本町から英バレエ名門校へ 中2岸間杏さん、夢への一歩
藤沢本町のバレエ教室「レイナバレエスクール」に通う岸間杏(きょう)さん(13・横浜市戸塚区在住)が先月、世界3大バレエ団の一つとして知られる英国「ロイヤル・バレエ団」の付属校「ロイヤル・バレエ学校」の入学試験に合格した。同校は、日本を代表するバレエダンサーの熊川哲也さんや、吉田都さんなども輩出してきた名門だ。
「杏ちゃん、入学が決まったよ」。先月下旬、レッスン後の自主練習をしていたところ、講師の甘糟玲奈さんからそっと告げられた。「信じられなかった」と岸間さん。友人たちが歓声を上げる中、驚きのあまり動けなくなってしまったそう。現在は「9月までにロイヤル式に体を慣らしたい」と一層力を入れて練習に取り組んでいる。

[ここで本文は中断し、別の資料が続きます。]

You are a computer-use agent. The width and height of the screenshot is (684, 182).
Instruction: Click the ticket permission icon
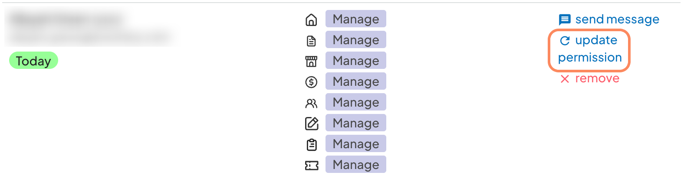pyautogui.click(x=311, y=165)
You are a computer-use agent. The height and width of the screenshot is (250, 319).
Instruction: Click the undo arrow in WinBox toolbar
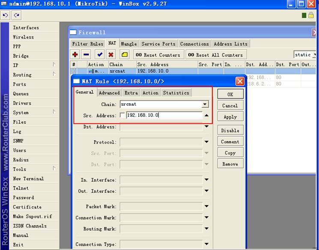[6, 15]
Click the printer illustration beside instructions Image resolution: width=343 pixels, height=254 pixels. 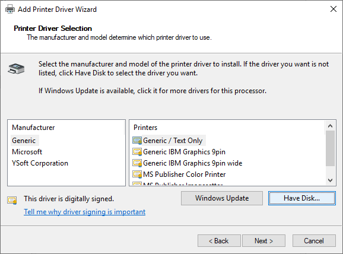[x=16, y=69]
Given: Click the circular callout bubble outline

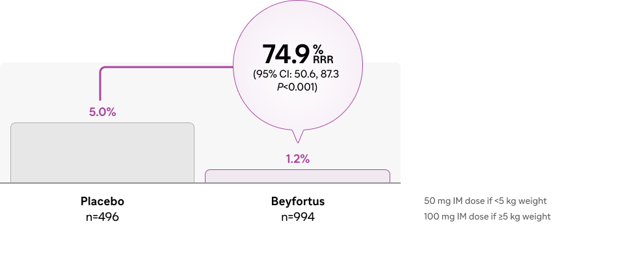Looking at the screenshot, I should coord(297,65).
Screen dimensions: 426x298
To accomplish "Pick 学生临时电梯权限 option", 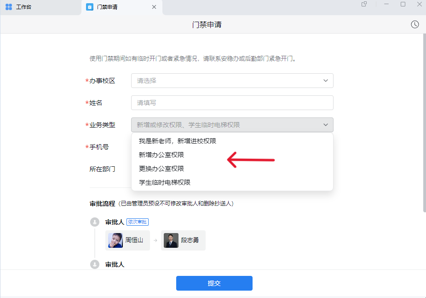I will (x=165, y=182).
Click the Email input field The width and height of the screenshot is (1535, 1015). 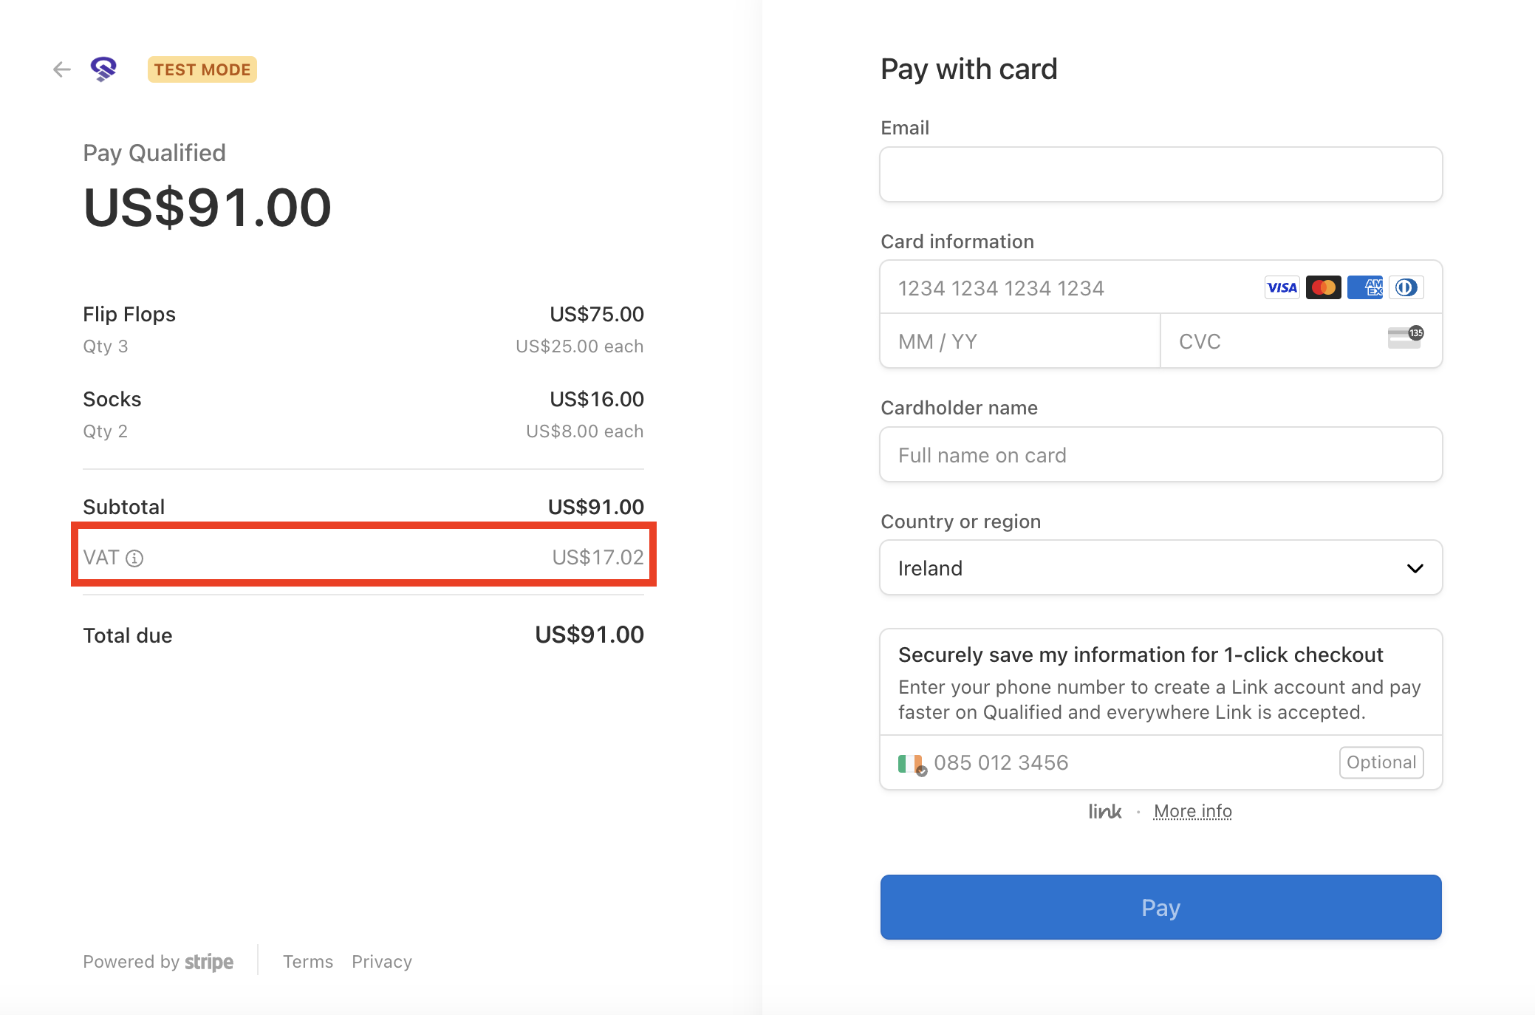(1160, 174)
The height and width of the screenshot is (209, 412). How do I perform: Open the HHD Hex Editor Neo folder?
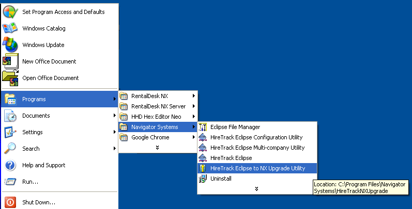(156, 117)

バレエを始めたのは5歳の時。すぐに夢中になり、小学生の時には週4回、中学生になってからは週6回の練習に励んだ。これまで多くの時間を費やしてきたが、「バレエが何より好き。練習がつらいと思ったことはない」と明るく語る。「バレエの魅力は普段の生活ではできないような美しい動きや、体全体での感情表現ができること」
指導に当たってきた甘糟さんは、岸間さんの踊りについて「豊かな感性を持っていて、表現に華がある」とし、「安心して送り出せる」と太鼓判を押す。
校長に招かれ
入学のきっかけは昨年8月、同校のクリストファー・パウニー校長(当時)が来日して講師を務めるワークショップに参加したこと。あくまで勉強のつもりでレッスンを受けていた岸間さんだったが、才能に目を留めた校長から呼び出され、入学試験の受験資格を受け取ったという。「最初は何をいただいたのかも分からなかった。まさかと思った」と当時を振り返る。その後、現地オーディションを経て正式に入学が決定した。
9月から単身渡英し、現地で3年間学ぶ予定の岸間さん。「ロイヤルの踊りは人間らしい感情が生身で伝わるし、上品。レッスンも常にオーディションだと思って、気を引き締めて臨みたい」と意気込む。
「憧れはマリアネラ・ヌニェスさん」。現在のロイヤル・バレエ団のプリンシパル(最高位のダンサー)の一人だ。「将来はロイヤルのプリンシパルになりたい」と夢への一歩を踏み出した。